Complex exponentials are eigenfunctions of LTI systems #
Let’s take an LTI system with impulse response \(h(t)\) and feed in a complex exponential \(e^{st}\), where \(s\) is some complex number. The output is the convolution:
$$ g(t) = (h * e^{st})(t) = \int_{-\infty}^{\infty} h(\tau) e^{s(t - \tau)} d\tau $$
Expanding \(e^{s(t-\tau)}\):
$$ = \int_{-\infty}^{\infty} h(\tau) e^{st} e^{-s\tau} d\tau $$
Since \(e^{st}\) doesn’t depend on \(\tau\), we can pull it out of the integral:
$$ = e^{st} \int_{-\infty}^{\infty} h(\tau) e^{-s\tau} d\tau $$
That integral is just a number, let’s call it \(H(s)\):
$$ H(s) = \int_{-\infty}^{\infty} h(\tau) e^{-s\tau} d\tau $$
So we end up with:
$$ g(t) = H(s) \cdot e^{st} $$
How cool is that! The output is just the input \(e^{st}\), scaled by \(H(s)\). The complex exponential came out the other side as the same complex exponential, just multiplied by a constant. That’s the eigenfunction condition \(L{\phi} = \lambda \phi\), with \(\phi(t) = e^{st}\) and \(\lambda = H(s)\).
And if \(s = j\omega\) (i.e. \(s\) is purely imaginary), this is just a sinusoid, which is why people often explain it as “sinusoids pass through LTI systems unchanged in frequency, only gaining an amplitude and phase change.” That explanation is correct but incomplete. It works because sinusoids are a special case of complex exponentials, and complex exponentials are eigenfunctions of all LTI systems.

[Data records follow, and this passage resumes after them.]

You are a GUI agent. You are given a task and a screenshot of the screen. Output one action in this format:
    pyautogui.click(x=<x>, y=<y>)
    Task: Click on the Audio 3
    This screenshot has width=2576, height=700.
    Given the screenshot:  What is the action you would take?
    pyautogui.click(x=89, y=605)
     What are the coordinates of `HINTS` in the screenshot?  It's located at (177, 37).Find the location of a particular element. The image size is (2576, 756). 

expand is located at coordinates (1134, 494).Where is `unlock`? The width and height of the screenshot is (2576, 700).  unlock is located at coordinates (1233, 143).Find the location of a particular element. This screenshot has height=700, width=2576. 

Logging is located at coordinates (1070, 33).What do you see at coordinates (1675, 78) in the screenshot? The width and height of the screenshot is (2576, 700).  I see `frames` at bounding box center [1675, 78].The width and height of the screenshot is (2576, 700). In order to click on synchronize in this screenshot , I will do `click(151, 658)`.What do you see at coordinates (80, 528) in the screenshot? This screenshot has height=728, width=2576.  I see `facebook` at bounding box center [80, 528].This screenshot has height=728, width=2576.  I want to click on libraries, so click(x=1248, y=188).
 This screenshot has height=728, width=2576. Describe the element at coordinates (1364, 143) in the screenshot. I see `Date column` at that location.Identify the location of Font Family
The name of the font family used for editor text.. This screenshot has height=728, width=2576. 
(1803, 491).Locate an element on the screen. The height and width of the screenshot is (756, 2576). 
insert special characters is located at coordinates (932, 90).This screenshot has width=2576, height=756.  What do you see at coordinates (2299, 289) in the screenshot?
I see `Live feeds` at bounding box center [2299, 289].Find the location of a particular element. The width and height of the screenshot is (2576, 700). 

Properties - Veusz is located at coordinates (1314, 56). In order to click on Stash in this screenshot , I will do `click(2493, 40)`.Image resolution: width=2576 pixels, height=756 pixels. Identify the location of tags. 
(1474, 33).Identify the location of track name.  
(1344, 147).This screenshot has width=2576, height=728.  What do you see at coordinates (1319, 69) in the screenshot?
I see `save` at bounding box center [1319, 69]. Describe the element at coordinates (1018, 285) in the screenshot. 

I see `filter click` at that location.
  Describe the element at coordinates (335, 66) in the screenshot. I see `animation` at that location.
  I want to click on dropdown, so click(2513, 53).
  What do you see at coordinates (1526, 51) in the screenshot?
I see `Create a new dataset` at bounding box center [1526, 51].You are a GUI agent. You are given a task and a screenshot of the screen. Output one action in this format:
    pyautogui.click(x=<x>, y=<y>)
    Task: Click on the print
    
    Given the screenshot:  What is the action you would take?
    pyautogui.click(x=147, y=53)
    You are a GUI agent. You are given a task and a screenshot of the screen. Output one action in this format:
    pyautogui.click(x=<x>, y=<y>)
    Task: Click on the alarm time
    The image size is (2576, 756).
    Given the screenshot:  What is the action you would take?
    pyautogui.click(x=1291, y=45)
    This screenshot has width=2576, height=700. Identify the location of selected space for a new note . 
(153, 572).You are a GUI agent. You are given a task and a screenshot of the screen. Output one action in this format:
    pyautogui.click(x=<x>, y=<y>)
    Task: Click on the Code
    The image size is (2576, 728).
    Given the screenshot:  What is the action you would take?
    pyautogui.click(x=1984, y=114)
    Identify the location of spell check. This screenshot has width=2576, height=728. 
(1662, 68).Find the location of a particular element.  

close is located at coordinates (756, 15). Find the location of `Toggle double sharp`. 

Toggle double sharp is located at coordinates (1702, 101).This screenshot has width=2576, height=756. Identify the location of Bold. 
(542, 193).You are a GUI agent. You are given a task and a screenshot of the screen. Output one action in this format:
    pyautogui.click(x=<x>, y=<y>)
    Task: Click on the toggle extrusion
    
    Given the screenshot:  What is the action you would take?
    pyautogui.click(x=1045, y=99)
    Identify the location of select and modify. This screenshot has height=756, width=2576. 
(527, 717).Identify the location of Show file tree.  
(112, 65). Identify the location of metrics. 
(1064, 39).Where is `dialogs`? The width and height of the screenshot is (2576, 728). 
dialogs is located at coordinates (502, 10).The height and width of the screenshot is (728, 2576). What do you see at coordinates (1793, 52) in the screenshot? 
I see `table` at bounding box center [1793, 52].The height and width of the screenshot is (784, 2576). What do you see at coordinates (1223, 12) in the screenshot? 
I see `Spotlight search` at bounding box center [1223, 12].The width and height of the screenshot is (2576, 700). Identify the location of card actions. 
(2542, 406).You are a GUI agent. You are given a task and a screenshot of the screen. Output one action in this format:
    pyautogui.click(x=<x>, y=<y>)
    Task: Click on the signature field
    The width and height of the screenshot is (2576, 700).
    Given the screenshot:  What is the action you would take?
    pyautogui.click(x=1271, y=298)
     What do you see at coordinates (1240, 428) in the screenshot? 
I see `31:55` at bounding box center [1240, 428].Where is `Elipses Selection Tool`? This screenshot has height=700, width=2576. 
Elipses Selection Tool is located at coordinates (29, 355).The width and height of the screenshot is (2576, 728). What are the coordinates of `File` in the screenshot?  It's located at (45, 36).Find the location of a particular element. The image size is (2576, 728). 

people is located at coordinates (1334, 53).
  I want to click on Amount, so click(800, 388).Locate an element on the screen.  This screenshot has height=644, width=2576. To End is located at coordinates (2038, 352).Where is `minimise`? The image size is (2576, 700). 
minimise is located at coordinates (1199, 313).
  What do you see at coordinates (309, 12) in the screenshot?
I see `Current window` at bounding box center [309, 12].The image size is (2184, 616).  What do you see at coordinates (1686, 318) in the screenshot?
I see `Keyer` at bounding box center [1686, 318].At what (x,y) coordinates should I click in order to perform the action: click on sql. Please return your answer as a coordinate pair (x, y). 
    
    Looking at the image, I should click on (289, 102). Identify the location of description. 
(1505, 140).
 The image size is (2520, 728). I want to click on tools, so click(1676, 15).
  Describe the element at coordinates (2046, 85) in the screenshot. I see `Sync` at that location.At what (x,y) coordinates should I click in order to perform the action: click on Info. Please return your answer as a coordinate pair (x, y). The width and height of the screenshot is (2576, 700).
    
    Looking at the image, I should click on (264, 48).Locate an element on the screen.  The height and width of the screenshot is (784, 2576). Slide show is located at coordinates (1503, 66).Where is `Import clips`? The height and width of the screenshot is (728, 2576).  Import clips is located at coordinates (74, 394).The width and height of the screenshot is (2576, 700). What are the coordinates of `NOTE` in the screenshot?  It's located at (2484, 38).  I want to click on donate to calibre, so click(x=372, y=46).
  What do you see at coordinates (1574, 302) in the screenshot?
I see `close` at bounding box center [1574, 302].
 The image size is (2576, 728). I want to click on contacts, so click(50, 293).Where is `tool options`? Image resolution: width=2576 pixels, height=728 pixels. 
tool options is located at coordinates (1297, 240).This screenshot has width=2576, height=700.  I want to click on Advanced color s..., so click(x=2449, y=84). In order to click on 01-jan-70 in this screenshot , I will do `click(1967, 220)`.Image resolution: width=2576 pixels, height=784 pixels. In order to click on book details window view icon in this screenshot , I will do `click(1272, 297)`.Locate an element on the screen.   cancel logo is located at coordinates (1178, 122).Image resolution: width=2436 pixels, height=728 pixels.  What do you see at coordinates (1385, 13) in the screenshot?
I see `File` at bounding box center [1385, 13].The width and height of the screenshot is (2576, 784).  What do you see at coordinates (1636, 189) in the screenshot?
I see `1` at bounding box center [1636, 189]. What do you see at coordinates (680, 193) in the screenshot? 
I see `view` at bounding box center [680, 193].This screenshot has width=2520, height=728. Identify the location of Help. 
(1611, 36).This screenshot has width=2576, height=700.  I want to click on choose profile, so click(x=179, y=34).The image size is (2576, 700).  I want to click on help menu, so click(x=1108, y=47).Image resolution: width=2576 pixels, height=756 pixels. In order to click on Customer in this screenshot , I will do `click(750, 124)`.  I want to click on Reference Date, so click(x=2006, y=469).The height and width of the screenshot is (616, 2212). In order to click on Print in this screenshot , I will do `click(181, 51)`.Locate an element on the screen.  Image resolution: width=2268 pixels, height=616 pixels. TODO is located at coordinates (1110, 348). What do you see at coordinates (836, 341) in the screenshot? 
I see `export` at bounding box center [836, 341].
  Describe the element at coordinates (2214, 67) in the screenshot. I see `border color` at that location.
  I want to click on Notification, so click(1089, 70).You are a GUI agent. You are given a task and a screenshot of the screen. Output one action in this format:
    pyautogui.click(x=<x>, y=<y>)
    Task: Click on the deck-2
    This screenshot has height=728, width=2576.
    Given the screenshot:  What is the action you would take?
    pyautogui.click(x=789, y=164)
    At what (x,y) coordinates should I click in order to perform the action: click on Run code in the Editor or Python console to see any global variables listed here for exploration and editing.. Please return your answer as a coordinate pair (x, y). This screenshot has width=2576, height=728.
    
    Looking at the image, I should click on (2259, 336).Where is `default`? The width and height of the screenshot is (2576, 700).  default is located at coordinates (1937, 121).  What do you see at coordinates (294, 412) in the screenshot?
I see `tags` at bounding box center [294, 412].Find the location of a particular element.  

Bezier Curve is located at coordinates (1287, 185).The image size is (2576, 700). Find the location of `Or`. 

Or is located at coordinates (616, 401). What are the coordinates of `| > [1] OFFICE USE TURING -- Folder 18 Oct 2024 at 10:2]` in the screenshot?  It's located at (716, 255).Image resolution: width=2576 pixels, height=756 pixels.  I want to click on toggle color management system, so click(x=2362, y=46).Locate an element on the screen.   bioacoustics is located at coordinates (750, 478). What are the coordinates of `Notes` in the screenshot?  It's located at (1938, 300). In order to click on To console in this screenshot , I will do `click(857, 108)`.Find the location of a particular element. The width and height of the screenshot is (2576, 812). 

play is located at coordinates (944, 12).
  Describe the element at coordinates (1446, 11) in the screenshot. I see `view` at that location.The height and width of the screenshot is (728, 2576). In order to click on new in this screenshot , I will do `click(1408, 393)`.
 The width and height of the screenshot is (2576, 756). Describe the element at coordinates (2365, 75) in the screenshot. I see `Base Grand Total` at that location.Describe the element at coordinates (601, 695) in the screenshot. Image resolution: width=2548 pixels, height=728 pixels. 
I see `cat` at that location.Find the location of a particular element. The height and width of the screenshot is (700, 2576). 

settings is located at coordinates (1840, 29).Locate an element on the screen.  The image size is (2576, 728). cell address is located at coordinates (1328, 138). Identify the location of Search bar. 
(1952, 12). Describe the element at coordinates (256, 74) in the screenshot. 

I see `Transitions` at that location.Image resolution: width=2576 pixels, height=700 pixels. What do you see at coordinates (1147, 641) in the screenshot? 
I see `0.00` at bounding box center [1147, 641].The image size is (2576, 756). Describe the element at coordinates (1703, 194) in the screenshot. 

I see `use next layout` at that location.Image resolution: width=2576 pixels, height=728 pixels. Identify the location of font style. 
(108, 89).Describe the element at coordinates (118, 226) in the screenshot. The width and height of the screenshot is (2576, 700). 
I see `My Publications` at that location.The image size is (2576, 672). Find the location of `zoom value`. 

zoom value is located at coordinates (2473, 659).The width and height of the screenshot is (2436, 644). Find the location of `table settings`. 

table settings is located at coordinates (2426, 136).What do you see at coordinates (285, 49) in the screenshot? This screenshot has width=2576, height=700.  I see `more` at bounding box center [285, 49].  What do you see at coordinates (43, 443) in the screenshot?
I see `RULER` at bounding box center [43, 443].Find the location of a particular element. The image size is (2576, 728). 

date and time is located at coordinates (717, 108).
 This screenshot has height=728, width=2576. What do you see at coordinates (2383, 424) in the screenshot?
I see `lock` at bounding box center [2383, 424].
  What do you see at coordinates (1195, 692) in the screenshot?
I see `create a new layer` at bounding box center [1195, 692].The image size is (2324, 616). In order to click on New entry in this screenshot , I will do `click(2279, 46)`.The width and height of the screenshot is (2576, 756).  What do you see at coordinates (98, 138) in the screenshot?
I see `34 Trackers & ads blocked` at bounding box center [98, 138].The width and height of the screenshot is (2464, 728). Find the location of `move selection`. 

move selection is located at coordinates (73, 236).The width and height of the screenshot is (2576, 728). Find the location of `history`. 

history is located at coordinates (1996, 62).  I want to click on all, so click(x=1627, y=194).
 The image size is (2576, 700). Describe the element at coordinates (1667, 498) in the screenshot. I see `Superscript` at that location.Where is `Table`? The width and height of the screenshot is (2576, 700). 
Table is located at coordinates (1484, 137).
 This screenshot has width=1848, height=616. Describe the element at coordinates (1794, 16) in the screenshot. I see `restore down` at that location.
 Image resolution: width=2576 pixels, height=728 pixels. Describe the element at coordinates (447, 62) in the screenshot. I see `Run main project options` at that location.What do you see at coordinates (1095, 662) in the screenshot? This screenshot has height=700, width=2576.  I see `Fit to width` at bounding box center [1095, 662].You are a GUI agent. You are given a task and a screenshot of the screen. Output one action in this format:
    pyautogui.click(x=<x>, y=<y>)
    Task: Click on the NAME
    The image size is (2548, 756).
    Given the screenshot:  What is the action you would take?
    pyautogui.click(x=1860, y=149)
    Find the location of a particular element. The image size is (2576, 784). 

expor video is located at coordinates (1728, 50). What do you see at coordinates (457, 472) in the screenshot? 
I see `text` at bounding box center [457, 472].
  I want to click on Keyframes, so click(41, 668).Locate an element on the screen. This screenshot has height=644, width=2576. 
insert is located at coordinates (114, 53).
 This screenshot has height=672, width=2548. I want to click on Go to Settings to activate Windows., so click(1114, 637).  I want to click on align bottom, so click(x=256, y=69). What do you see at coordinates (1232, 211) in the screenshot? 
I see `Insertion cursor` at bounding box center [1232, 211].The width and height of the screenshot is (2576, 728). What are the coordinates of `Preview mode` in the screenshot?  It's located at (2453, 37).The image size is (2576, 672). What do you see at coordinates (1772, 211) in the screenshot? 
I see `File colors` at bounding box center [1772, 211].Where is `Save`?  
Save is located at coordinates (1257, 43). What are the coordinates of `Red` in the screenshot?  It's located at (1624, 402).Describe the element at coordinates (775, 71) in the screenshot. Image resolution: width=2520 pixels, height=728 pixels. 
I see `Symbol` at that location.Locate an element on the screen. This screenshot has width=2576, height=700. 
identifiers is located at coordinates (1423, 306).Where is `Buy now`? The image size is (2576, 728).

Also notice that the number \(H(s)\) we pulled out of the integral is exactly the Laplace transform of \(h(t)\). If \(s = j\omega\), it’s the Fourier transform of \(h(t)\).
Frequency transforms as a basis change #
The Fourier transform projects \(f(t)\) onto each complex exponential basis function:
$$ F(\omega) = \int_{-\infty}^{\infty} f(t) e^{-j\omega t} dt $$
with the inverse reassembling the signal:
$$ f(t) = \frac{1}{2\pi}\int_{-\infty}^{\infty} F(\omega) e^{j\omega t} d\omega $$
This is a basis change from the time basis into the complex exponential basis. In fact, if you use the unitary versions of our transforms, they’re just rotations!
Diagonalising convolution #
In time domain, the output of an LTI system is a convolution:
$$ g(t) = (h * f)(t) $$
Convolution is a complicated integral operation. But we just showed that complex exponentials are eigenfunctions of LTI systems. So if we work in the complex exponential basis (i.e. take the Fourier transform), convolution becomes pointwise multiplication:
$$ G(\omega) = H(\omega) \cdot F(\omega) $$
Convolution in time \(\longleftrightarrow\) multiplication in frequency. This is probably the most important identity in signal processing, and it falls straight out of the eigenfunction argument: every \(\omega\) component of the input gets scaled by \(H(\omega)\) independently.
The Fourier transform diagonalises convolution. Just like \(A = P D P^{-1}\) where \(D\) is diagonal and \(P\) is the eigenvector matrix, we have
$$ h * f = \mathcal{F}^{-1}{ H(\omega) \cdot F(\omega) } $$
where \(\mathcal{F}\) and \(\mathcal{F}^{-1}\) are the basis change (Fourier transform) and its inverse, and the multiplication \(H(\omega) \cdot F(\omega)\) in the middle is the diagonal operation.
So why are frequency transforms useful to signal processing? Not because “it converts time domain to frequency domain” (which is a tautology and not useful on its own), but because complex exponentials happen to be eigenfunctions of LTI systems, so the Fourier transform is a basis change into the eigenfunctions, and in that basis the action of any LTI system is just pointwise scaling. That’s why frequency-domain analysis works so well.
Hopefully the opening sentence makes a bit more sense now:
Fourier transforms are useful to signal processing because complex exponentials are eigenfunctions of Linear Time Invariant systems, and Fourier transforms transform signal vectors into a complex exponential basis, diagonalising convolutions.